EXERCISE DETAILS:
Which lines of the data below hold "Photography"? Copy each of them.

INFORMATION SHOWN:
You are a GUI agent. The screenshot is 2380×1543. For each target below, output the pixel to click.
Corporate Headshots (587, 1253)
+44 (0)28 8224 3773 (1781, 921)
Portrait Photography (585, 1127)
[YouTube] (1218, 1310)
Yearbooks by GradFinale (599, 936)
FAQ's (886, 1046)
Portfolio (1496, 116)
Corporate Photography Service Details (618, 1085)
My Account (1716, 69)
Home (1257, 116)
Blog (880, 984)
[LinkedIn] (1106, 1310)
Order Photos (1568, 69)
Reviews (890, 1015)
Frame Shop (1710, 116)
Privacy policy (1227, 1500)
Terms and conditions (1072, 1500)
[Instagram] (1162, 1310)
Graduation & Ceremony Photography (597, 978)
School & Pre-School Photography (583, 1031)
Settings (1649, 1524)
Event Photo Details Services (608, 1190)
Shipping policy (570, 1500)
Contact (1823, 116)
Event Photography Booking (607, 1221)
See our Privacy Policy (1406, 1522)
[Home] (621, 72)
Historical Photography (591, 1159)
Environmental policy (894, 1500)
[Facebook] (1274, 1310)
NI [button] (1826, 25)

SOLUTION TO THIS EXERCISE:
Portrait Photography (585, 1127)
Corporate Photography Service Details (618, 1085)
Graduation & Ceremony Photography (597, 978)
School & Pre-School Photography (583, 1031)
Event Photography Booking (607, 1221)
Historical Photography (591, 1159)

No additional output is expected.